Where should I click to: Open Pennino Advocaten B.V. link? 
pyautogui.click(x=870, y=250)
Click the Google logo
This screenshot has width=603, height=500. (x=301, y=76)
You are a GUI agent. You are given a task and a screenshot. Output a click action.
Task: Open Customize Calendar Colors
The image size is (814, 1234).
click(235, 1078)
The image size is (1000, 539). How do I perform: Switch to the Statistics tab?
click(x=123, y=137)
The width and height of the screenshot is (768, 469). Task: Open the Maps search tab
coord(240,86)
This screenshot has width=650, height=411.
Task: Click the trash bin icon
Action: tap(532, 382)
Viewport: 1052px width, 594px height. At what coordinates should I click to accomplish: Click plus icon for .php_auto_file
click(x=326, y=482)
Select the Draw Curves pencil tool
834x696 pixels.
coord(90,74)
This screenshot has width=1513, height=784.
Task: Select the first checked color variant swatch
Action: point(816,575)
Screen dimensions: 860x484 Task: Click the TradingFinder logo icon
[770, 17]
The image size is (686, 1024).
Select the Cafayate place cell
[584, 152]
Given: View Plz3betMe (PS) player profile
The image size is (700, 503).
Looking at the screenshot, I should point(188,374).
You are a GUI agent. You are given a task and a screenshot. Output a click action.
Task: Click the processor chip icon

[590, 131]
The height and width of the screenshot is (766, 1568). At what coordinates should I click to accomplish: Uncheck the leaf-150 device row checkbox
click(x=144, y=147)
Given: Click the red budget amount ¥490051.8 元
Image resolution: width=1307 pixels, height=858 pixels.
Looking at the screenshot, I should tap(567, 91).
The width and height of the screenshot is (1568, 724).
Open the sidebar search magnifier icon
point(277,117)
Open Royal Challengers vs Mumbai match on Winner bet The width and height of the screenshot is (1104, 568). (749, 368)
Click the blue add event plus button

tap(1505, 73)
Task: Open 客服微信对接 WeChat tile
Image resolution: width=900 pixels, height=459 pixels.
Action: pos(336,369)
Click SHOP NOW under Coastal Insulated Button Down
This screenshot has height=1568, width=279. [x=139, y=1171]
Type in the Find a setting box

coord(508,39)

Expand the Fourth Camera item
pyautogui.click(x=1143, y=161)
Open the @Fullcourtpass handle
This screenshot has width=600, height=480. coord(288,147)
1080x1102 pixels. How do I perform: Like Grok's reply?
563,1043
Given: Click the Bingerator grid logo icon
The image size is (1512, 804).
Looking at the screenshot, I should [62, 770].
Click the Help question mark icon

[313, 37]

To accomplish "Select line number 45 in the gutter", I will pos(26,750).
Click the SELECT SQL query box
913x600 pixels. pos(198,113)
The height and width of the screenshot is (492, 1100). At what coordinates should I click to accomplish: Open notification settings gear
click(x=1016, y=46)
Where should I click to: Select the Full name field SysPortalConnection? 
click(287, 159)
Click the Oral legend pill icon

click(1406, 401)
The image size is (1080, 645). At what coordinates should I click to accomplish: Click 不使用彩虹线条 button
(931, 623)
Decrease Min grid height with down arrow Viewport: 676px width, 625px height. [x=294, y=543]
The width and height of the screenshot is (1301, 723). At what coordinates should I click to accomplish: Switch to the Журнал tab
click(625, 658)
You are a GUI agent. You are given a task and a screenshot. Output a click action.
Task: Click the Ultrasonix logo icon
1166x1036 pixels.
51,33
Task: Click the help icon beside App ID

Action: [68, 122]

• **What to do**:
An exact restatement of the data above is required.

• **Solution for this problem**:
Where should I click to: Open Pennino Advocaten B.V. link? 
pyautogui.click(x=870, y=250)
Click the Google logo
This screenshot has width=603, height=500. (x=301, y=76)
You are a GUI agent. You are given a task and a screenshot. Output a click action.
Task: Open Customize Calendar Colors
The image size is (814, 1234).
click(235, 1078)
The image size is (1000, 539). How do I perform: Switch to the Statistics tab?
click(x=123, y=137)
The width and height of the screenshot is (768, 469). Task: Open the Maps search tab
coord(240,86)
This screenshot has width=650, height=411.
Task: Click the trash bin icon
Action: tap(532, 382)
Viewport: 1052px width, 594px height. At what coordinates should I click to accomplish: Click plus icon for .php_auto_file
click(x=326, y=482)
Select the Draw Curves pencil tool
834x696 pixels.
coord(90,74)
This screenshot has width=1513, height=784.
Task: Select the first checked color variant swatch
Action: point(816,575)
Screen dimensions: 860x484 Task: Click the TradingFinder logo icon
[770, 17]
The image size is (686, 1024).
Select the Cafayate place cell
[584, 152]
Given: View Plz3betMe (PS) player profile
The image size is (700, 503).
Looking at the screenshot, I should point(188,374).
You are a GUI agent. You are given a task and a screenshot. Output a click action.
Task: Click the processor chip icon

[590, 131]
The height and width of the screenshot is (766, 1568). At what coordinates should I click to accomplish: Uncheck the leaf-150 device row checkbox
click(x=144, y=147)
Given: Click the red budget amount ¥490051.8 元
Image resolution: width=1307 pixels, height=858 pixels.
Looking at the screenshot, I should tap(567, 91).
The width and height of the screenshot is (1568, 724).
Open the sidebar search magnifier icon
point(277,117)
Open Royal Challengers vs Mumbai match on Winner bet The width and height of the screenshot is (1104, 568). (749, 368)
Click the blue add event plus button

tap(1505, 73)
Task: Open 客服微信对接 WeChat tile
Image resolution: width=900 pixels, height=459 pixels.
Action: pos(336,369)
Click SHOP NOW under Coastal Insulated Button Down
This screenshot has height=1568, width=279. [x=139, y=1171]
Type in the Find a setting box

coord(508,39)

Expand the Fourth Camera item
pyautogui.click(x=1143, y=161)
Open the @Fullcourtpass handle
This screenshot has width=600, height=480. coord(288,147)
1080x1102 pixels. How do I perform: Like Grok's reply?
563,1043
Given: Click the Bingerator grid logo icon
The image size is (1512, 804).
Looking at the screenshot, I should [62, 770].
Click the Help question mark icon

[313, 37]

To accomplish "Select line number 45 in the gutter", I will pos(26,750).
Click the SELECT SQL query box
913x600 pixels. pos(198,113)
The height and width of the screenshot is (492, 1100). At what coordinates should I click to accomplish: Open notification settings gear
click(x=1016, y=46)
Where should I click to: Select the Full name field SysPortalConnection? 
click(287, 159)
Click the Oral legend pill icon

click(1406, 401)
The image size is (1080, 645). At what coordinates should I click to accomplish: Click 不使用彩虹线条 button
(931, 623)
Decrease Min grid height with down arrow Viewport: 676px width, 625px height. [x=294, y=543]
The width and height of the screenshot is (1301, 723). At what coordinates should I click to accomplish: Switch to the Журнал tab
click(625, 658)
You are a GUI agent. You are given a task and a screenshot. Output a click action.
Task: Click the Ultrasonix logo icon
1166x1036 pixels.
51,33
Task: Click the help icon beside App ID

Action: [68, 122]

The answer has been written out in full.